## What needs to be done
Copy the stretch from the line containing "You are a computer-use agent." through the end of the items word for word, leaving out the pictures.

*** Records for this exercise

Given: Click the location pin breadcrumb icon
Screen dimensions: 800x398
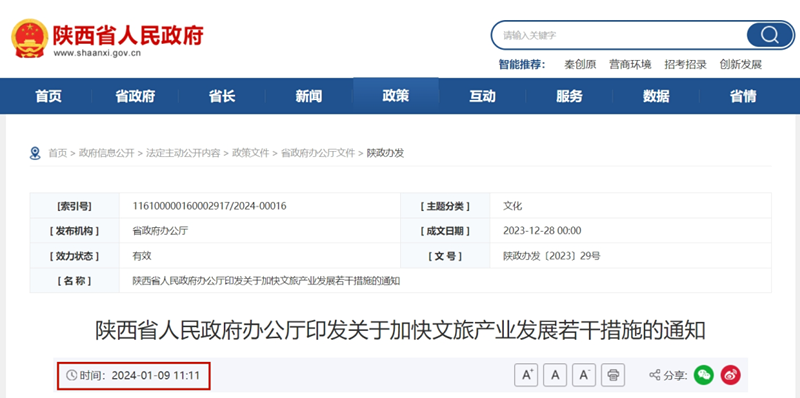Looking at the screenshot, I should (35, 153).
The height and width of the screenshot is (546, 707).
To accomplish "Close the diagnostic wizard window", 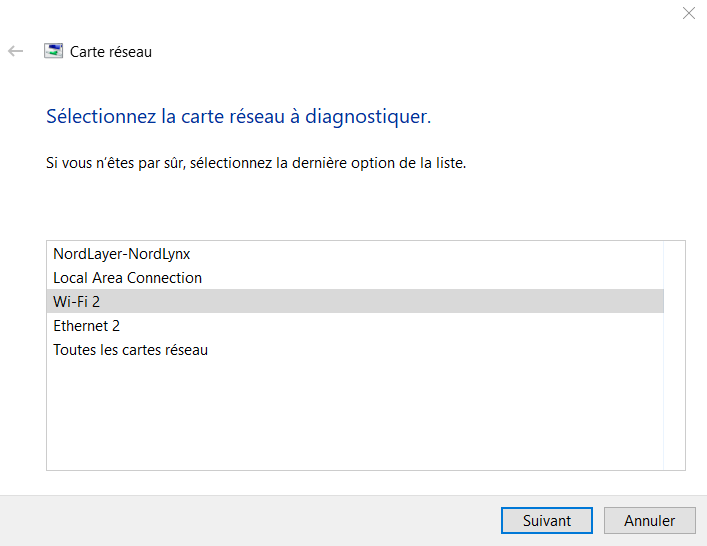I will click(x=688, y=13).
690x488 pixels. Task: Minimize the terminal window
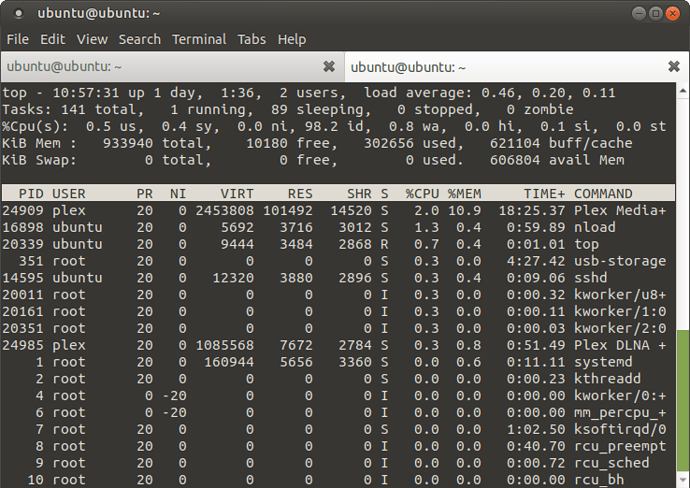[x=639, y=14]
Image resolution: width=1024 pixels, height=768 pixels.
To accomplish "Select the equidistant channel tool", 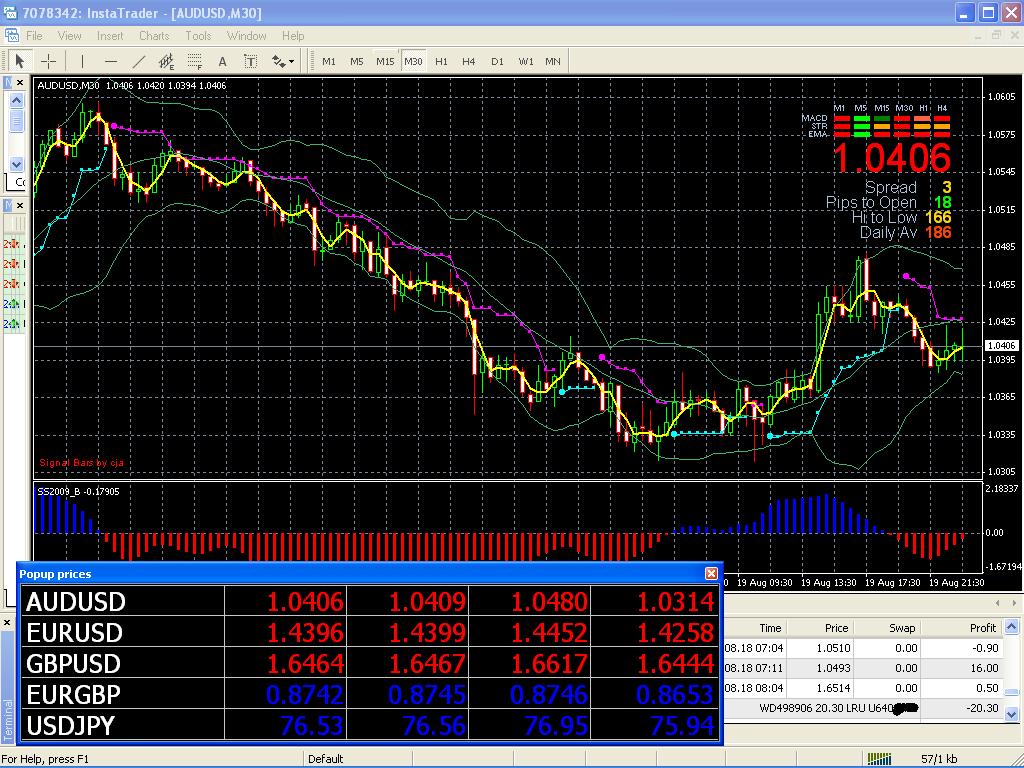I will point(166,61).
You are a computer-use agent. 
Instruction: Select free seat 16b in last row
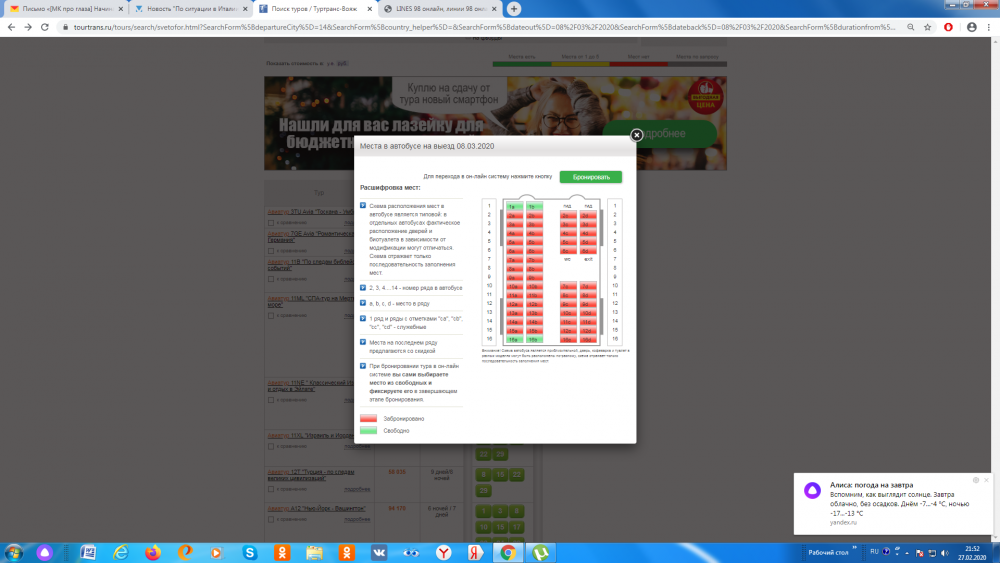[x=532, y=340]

******

## Task response
You are a computer-use agent. 
Instruction: Select free seat 16b in last row
[x=532, y=340]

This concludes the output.